[Material to process]
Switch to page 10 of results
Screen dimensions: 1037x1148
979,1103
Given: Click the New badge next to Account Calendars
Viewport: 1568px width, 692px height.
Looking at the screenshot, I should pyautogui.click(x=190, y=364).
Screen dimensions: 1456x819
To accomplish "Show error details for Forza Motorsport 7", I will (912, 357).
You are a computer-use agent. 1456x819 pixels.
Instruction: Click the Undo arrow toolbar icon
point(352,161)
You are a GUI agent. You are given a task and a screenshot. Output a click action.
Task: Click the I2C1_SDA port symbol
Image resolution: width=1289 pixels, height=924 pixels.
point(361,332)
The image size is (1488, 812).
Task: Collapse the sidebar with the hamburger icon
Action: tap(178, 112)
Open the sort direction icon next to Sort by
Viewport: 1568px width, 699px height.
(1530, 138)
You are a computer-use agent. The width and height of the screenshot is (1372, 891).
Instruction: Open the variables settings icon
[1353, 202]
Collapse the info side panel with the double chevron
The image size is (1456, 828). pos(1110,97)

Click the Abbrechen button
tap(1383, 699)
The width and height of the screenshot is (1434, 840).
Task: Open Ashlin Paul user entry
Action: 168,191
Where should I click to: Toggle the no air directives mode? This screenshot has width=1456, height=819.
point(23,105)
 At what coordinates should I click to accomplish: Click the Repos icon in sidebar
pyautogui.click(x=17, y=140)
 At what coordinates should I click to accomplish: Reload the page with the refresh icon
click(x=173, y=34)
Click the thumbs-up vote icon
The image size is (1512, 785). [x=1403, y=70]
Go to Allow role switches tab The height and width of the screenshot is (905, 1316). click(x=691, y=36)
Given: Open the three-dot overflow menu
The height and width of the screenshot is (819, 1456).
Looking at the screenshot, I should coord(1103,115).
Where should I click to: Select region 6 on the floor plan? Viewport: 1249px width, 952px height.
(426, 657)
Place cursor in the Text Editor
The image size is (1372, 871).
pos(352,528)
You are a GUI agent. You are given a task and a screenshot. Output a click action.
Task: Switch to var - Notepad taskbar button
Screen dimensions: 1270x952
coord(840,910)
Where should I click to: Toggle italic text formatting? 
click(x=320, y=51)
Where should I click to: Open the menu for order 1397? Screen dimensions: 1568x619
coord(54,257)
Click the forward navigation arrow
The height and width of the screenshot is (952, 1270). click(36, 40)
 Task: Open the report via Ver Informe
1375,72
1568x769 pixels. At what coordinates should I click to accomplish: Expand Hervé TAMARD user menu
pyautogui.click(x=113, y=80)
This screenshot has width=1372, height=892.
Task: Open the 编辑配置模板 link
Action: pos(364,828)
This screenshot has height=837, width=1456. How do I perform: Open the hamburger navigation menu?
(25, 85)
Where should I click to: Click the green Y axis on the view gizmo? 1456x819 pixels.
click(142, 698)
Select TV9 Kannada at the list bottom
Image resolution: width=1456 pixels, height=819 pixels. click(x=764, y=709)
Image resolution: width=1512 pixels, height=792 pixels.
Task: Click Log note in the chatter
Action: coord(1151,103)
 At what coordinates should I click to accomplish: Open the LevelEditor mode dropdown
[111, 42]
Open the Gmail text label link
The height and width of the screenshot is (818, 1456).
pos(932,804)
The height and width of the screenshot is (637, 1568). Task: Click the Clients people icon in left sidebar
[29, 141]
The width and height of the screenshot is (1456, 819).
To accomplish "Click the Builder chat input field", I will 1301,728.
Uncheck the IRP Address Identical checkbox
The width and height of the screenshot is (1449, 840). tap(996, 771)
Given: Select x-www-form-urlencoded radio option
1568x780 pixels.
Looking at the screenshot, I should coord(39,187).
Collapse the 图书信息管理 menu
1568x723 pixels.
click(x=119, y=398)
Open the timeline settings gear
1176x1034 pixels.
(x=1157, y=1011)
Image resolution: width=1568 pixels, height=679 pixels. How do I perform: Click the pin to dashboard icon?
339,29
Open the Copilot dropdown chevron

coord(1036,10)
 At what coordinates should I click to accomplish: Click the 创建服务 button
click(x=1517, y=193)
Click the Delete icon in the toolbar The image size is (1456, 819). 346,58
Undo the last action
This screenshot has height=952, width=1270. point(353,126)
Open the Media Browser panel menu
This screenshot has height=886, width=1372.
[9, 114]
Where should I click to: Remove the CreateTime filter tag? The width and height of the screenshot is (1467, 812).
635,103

[What you are asked to do]
In the entries above, count the lines that contain the string "agent" and reply with the number only.

[Written reply]
4